• _SOURCE EXCERPT_:
----
Lists: | pgsql-hackers |
---|
From: | Craig Ringer <craig(at)2ndquadrant(dot)com> |
---|---|
To: | PostgreSQL Hackers <pgsql-hackers(at)postgresql(dot)org> |
Subject: | Multiple calls to json_array_elements slow down nonlinearly |
Date: | 2014-02-03 01:09:11 |
Message-ID: | 52EEEC37.9040305@2ndquadrant.com |
Views: | Raw Message | Whole Thread | Download mbox | Resend email |
Lists: | pgsql-hackers |
Hi all
I ran into this performance report over the weekend:
http://stackoverflow.com/q/21507127/398670
and wanted to mention it here.
json_array_elements seems to spend about 97% of its time in
MemoryContextReset(...).
Given dummy data:
test=> create table g as select (select json_agg(random()) json from
generate_series(0, (r1*4)::int)) from (select random() r1 from
generate_series(1,20000)) aux;
Compare these two methods of producing the same result set:
test=> create table q as select json->x foo from g,
generate_series(0,json_array_length(g.json)-1) x;
SELECT 60103
Time: 157.702 ms
test=> create table p as select json_array_elements(json) foo from g;
SELECT 60103
Time: 4254.494 ms
The issue is reproducible and scales non-linearly with row count, which
is a clue. At 100k rows input, the lateral query takes 592ms vs 179959ms
(3 minutes) for json_array_elements.
Whenever I grab a backtrace it looks like:
> #0 0x000000000072dd7d in MemoryContextReset (context=0x2a02dc90) at mcxt.c:130
> #1 0x000000000072dd90 in MemoryContextResetChildren (context=<optimized out>) at mcxt.c:155
> #2 MemoryContextReset (context=0x1651220) at mcxt.c:131
> #3 0x00000000005817f9 in ExecScan (node=node(at)entry=0x164e1a0, accessMtd=accessMtd(at)entry=0x592040 <SeqNext>, recheckMtd=recheckMtd(at)entry=0x592030 <SeqRecheck>)
> at execScan.c:155
(Sorry for the quote-paste; only way to make @#$ Thunderbird not wrap
mail, I need to switch clients or fix that).
"perf top" on the process shows:
96.92% postgres [.] MemoryContextReset
0.15% [kernel] [k] cpuacct_account_field
0.09% [kernel] [k] update_cfs_rq_blocked_load
0.09% postgres [.] AllocSetAlloc
At a guess, we're looking at a case where a new child context is created
at every call, so every MemoryContextResetChildren call has to deal with
more child contexts. I'm going to take a quick look now, I just wanted
to get this written up before I got sidetracked.
----
• _EXTRACTED DATA_:
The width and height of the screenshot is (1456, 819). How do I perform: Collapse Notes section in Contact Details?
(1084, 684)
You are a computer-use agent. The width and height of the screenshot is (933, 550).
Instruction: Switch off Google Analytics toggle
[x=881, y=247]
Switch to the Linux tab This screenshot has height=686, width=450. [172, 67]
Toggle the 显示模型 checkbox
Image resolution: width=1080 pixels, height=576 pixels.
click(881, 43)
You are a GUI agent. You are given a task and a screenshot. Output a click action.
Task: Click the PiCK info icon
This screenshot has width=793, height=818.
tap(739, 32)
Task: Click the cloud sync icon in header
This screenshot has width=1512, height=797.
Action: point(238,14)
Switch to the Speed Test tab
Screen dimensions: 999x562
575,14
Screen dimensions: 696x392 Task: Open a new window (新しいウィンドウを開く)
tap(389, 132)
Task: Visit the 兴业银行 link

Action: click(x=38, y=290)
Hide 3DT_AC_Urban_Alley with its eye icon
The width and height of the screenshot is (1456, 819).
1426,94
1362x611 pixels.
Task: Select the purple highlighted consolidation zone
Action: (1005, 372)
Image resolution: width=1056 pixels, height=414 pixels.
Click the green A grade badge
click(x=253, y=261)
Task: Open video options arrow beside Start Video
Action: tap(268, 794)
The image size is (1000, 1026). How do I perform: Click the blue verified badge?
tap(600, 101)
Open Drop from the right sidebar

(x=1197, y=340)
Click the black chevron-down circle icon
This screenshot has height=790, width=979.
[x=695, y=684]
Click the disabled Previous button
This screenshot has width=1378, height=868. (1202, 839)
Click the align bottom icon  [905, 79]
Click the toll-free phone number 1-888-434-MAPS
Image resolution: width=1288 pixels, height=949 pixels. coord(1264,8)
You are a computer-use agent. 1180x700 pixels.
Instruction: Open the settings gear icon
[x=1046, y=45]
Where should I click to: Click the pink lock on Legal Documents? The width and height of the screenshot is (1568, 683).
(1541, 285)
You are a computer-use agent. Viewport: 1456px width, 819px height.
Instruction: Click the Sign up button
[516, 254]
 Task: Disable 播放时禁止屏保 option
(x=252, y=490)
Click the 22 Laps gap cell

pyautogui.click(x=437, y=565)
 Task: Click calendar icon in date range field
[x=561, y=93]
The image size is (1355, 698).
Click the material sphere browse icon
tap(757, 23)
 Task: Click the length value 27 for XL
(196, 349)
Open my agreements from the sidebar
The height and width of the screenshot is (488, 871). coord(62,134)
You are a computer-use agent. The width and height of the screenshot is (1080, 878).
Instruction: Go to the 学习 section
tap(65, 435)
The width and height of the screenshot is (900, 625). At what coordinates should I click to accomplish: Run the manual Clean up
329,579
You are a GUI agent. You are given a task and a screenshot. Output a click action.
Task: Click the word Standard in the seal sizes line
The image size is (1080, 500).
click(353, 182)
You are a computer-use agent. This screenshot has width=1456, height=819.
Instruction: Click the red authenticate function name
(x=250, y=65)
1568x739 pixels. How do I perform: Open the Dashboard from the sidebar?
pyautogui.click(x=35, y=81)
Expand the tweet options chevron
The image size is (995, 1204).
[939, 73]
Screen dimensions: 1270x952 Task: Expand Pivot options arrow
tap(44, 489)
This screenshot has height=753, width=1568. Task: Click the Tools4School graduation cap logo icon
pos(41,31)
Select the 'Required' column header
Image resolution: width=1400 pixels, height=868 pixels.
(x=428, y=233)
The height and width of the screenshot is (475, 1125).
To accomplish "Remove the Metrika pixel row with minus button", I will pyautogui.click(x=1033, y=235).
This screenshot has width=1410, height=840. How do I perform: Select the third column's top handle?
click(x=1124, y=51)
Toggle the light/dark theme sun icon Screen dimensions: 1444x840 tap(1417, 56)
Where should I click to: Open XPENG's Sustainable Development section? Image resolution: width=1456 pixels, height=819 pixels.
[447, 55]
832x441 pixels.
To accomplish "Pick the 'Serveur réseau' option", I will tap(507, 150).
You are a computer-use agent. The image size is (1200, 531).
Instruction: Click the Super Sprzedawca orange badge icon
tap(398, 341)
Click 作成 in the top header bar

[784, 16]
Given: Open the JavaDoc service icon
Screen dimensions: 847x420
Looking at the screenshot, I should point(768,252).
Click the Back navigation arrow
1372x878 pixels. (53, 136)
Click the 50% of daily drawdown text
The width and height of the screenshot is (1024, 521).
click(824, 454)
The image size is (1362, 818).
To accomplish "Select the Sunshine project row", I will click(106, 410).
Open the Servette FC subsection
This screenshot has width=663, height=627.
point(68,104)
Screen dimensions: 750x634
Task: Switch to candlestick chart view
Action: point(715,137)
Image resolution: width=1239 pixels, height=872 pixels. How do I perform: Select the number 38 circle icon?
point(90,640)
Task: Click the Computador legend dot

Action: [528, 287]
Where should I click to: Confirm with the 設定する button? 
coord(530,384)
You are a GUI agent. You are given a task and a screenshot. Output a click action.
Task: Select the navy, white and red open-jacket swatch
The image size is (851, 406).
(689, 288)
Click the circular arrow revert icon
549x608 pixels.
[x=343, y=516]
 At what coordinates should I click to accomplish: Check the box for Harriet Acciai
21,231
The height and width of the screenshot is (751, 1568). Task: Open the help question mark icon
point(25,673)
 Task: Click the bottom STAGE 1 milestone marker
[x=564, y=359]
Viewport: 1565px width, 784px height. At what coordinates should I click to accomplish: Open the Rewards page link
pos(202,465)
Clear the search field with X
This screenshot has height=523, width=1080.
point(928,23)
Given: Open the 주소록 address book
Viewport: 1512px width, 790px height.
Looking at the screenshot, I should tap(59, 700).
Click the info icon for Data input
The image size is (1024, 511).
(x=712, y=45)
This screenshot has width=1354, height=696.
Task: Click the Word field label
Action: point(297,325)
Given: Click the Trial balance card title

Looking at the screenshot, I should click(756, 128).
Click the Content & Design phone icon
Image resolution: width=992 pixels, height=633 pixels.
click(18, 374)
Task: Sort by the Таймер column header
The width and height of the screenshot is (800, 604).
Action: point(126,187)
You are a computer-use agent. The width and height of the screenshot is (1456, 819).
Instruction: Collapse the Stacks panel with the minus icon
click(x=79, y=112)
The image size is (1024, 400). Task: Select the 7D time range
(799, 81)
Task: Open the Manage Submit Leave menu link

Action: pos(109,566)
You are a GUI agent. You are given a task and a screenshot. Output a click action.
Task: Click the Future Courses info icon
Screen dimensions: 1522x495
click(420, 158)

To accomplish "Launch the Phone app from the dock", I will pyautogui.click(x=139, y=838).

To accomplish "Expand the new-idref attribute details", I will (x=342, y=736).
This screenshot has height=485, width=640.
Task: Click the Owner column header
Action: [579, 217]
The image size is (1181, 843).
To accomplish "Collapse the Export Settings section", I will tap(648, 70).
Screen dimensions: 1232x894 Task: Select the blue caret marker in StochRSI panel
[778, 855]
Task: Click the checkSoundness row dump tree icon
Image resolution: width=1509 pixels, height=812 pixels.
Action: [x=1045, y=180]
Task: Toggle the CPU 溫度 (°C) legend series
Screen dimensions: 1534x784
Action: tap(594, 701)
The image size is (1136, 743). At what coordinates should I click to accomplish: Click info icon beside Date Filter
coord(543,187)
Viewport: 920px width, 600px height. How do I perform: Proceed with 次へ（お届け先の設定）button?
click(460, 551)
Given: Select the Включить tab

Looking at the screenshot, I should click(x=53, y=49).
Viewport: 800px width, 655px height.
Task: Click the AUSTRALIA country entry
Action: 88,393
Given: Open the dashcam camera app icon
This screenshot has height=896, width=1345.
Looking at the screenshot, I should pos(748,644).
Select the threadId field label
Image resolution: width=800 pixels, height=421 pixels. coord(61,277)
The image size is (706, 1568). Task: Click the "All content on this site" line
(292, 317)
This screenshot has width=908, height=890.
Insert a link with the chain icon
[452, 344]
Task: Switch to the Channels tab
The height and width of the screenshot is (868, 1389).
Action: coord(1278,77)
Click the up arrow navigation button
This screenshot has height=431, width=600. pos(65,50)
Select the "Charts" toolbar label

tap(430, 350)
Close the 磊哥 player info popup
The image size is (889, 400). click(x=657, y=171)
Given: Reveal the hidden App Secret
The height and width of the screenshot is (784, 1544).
----
• _THE EXERCISE_: How might the mailing-list post on json_array_elements slowing down continue? Write its next part, starting after the last sentence of that post.

• _FINAL RESULT_:
--
Craig Ringer http://www.2ndQuadrant.com/
PostgreSQL Development, 24x7 Support, Training & Services
From: | Craig Ringer <craig(at)2ndquadrant(dot)com> |
---|---|
To: | PostgreSQL Hackers <pgsql-hackers(at)postgresql(dot)org> |
Subject: | Re: bugfix patch for json_array_elements |
Date: | 2014-02-03 01:54:32 |
Message-ID: | 52EEF6D8.4080409@2ndquadrant.com |
Views: | Raw Message | Whole Thread | Download mbox | Resend email |
Lists: | pgsql-hackers |
On 02/03/2014 09:09 AM, Craig Ringer wrote:
> At a guess, we're looking at a case where a new child context is created
> at every call, so every MemoryContextResetChildren call has to deal with
> more child contexts.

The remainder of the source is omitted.